Heard Island, Australia
This remote, volcanic island in the Subantarctic belongs to Australia. Stark and inhospitable, it’s dominated by Big Ben – a 9,000-foot (2,743m) high active volcano that is linked to the famous London landmark by name alone. The last recorded eruption here was in 2016. Needless to say, the island remains uninhabited by humans.
Yemen’s capital is one of the oldest and highest cities in the world. Sana’a is also one of the most enchanting, its Old City crammed full of Islamic and Ottoman buildings. People have been living in Sana’a for more than 2,500 years, and its exquisite architecture has earned it a place on UNESCO’s World Heritage List.
Lascaux Cave, France
Back in the 1940s, a teenage boy stumbled upon a cave in the Dordogne filled with prehistoric paintings of more than 2,000 figures. But, after France opened the caves to the public in 1948, it wasn’t long before the effects of all those visitors started to destroy the paintings.

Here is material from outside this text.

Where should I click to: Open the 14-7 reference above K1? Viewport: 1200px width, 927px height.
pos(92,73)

Chapel of the Ark of the Covenant, Ethiopia
It’s said that, sometime before Christ, the Ark of the Covenant disappeared from Jerusalem and ended up in Ethiopia. The Ark is significant in Christian belief since it holds the tablets of the Ten Commandments, and it’s now thought be kept in a special chapel in Aksum.

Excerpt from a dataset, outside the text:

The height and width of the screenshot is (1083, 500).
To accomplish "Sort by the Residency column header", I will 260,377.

There’s always been a mythical air about this ancient Saharan town, which was one of the most important seats of Islamic learning for centuries. But this UNESCO World Heritage Site has since come under attack by Islamist rebels, and tourist numbers to Timbuktu have plunged.
Mount Athos, Greece
For more than a thousand years, Eastern Orthodox monks have been living in the monasteries in Mount Athos. They continue to do so, and welcome a limited number of visitors to this Greek peninsula, providing they’re men. They’ve never allowed women to visit the mountain, and they have no intention of doing so in the future.
Leptis Magna, Libya
Even before Libya was swept along the tide of turmoil in Africa and the Middle East, its ancient Roman city was well off the tourist radar. Leptis Magna was founded by the Phoenicians in the 7th century BC, and its ruins overlooking the Mediterranean Sea are really quite extraordinary.